Nearly two-thirds of Pogo Producing Co.’s Gulf of Mexico (GOM) production, equaling 23,000 bbl/day of crude and 33 MMcf/d of natural gas, continues to be shut in as a result of recent hurricane-related damages, and the losses will affect output in the fourth quarter and possibly longer, the company said Tuesday.

CEO Paul G. Van Wagenen said Hurricane Ivan hit some of Pogo’s most productive offshore blocks, including top producers in the Main Pass Blocks 61/62 fields. “That delayed revenue and cash flow is very material to Pogo’s current quarterly results, and will also impact the fourth quarter and perhaps, but to a much lesser extent, the first quarter of 2005,” said Van Wagenen.

“Production is delayed until the pipeline owners complete their repairs, but the hydrocarbons are not lost,” he said. “They will be produced.” In order to protect Pogo’s cash flow, he said the company has business interruption insurance covering many of the affected blocks. Coverage begins 60 days after the blocks were shut-in and continues until the production is restored.

The Minerals Management Service (MMS) reported on Tuesday that 1.54 Bcf/d of total Gulf gas production and 429,158 bbl/d of oil remain shut in because of damage from Ivan. Nine platforms and one rig are still evacuated. Seven platforms were completely destroyed. A total of 22.1 million bbl of oil and 92.5 Bcf of gas production since Sept. 11 has been deferred because of Ivan, MMS said.

In the third quarter, Pogo’s production averaged 110.6 MMboe/d, about 1.4% lower sequentially and about 3% down from reported volumes in 3Q2003. Hurricane-related disruptions were cited as the biggest reason for the sequential decline, and Hurricane Ivan is estimated to have caused 6,000 boe/d of lost volumes in the third quarter.

Pogo’s natural gas sales for the quarter totaled 338,730 Mcf/d, compared with 284,525 Mcf/d in 3Q2003. For the first nine months, Pogo’s gas sales were 325,537 Mcf/d, compared with 296,919 Mcf/d a year earlier.

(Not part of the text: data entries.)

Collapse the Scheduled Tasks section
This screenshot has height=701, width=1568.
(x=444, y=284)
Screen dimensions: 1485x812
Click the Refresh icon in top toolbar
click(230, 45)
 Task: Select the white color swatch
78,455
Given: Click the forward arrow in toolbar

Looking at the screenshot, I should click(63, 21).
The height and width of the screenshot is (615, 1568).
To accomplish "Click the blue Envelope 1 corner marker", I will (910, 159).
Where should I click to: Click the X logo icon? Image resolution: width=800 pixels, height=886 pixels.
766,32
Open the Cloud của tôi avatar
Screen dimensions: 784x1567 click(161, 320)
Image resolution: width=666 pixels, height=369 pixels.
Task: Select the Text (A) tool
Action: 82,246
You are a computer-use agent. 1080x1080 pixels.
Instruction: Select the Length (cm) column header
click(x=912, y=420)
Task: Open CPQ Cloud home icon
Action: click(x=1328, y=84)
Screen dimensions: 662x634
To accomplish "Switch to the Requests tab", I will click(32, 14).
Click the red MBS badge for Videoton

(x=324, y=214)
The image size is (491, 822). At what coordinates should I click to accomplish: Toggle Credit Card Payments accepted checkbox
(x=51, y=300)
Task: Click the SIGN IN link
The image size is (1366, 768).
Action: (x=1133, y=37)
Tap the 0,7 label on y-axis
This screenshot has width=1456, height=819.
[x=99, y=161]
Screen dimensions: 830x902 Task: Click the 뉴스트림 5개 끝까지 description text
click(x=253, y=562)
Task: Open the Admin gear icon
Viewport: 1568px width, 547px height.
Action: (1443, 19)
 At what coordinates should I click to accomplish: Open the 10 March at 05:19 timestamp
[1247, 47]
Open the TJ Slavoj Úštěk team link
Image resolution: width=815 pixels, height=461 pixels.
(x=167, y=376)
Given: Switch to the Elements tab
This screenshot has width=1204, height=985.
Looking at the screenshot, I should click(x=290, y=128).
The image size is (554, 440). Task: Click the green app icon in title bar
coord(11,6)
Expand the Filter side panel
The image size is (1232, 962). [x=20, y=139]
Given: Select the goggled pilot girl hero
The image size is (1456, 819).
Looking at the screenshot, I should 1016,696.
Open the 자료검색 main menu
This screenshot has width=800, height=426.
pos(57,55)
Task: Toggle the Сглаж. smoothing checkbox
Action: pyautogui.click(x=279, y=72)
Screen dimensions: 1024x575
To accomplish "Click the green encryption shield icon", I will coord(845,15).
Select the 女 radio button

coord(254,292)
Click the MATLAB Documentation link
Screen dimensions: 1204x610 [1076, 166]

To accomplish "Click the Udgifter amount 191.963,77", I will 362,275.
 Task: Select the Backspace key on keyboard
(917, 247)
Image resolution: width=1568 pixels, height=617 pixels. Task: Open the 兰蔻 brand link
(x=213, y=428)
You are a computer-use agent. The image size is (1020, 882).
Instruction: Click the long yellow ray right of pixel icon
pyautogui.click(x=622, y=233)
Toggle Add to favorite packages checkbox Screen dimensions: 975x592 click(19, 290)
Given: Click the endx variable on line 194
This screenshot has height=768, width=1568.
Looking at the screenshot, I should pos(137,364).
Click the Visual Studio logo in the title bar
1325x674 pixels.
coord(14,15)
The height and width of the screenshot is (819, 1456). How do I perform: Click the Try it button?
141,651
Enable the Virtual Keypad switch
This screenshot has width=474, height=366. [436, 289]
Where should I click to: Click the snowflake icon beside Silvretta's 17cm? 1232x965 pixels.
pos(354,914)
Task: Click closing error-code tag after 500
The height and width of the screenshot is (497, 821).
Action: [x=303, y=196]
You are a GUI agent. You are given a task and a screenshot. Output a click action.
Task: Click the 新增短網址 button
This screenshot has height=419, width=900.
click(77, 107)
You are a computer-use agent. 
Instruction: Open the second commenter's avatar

Despite the production declines, Pogo upped its 2004 capital expenditure budget by 45%, to $820 million, on the strength of several recent acquisitions. Along with new assets in the San Juan Basin, which were purchased last summer, Pogo has acquired 23 Bcfe of reserves in Lavaca and Hidalgo counties in South Texas from an undisclosed seller. The properties currently net about 6 MMcf/d from the Frio, Vicksburg and Wilcox formations, and up to six new wells are planned for 2005. Closing on the $43.8 million transaction is expected early next month. In mid-September, Pogo also acquired the interest of one of its GOM partners in the South Pass Block 49 field.

Pogo’s 2004 property acquisitions made or announced to date total $302 million in expenditures, or 37% of the newly adjusted $820 million capital and exploration budget. In addition to their exploration potential, the purchases cumulatively total 179 Bcfe of estimated proven reserves. The impact of about 40 MMcf/d of cumulative additional production will mostly impact 2005 when all the property purchases are closed, said the CEO.

“Our balance sheet remains rock solid,” said Van Wagenen. “We will continue to actively seek other attractively priced properties with drilling potential wherever they might be found in our focus areas.”

The Houston-based producer’s 3Q2004 earnings were strong compared to a year ago, with net income of $86.6 million ($1.36/share), on revenues of $364.2 million, compared with net income totaling $67.7 million ($1.07), on revenues of $279.3 million in 3Q2003.

Pogo drilled 94 wells in the third quarter, completing 88 of them as producer, which is a 94% success rate. Additionally, as the third quarter ended, there were 61 wells being drilled, including all of Pogo’s major operating regions. The fourth quarter, weather permitting, should be even busier from the standpoint of exploratory drilling, the company said.

In a research note, Lehman Brothers analyst Thomas Driscoll said that based on Pogo’s hurricane-related downtime, estimated 2004 production should average 110,000-111,000 boe/d, about 4.4% lower than 2003, and “reflect a reduction of 10 MMcf/d and 5,000 bbl/d versus pre-storm estimates.”

The note said, “Production growth, in our opinion, is the main catalyst for Pogo’s stock. The previously announced disappointments in Hungary along with a lackluster U.S. production profile has led the stock to lag its peers.” Driscoll continued, “we do not expect material appreciation until there is more clarity on the 2005 production growth profile.”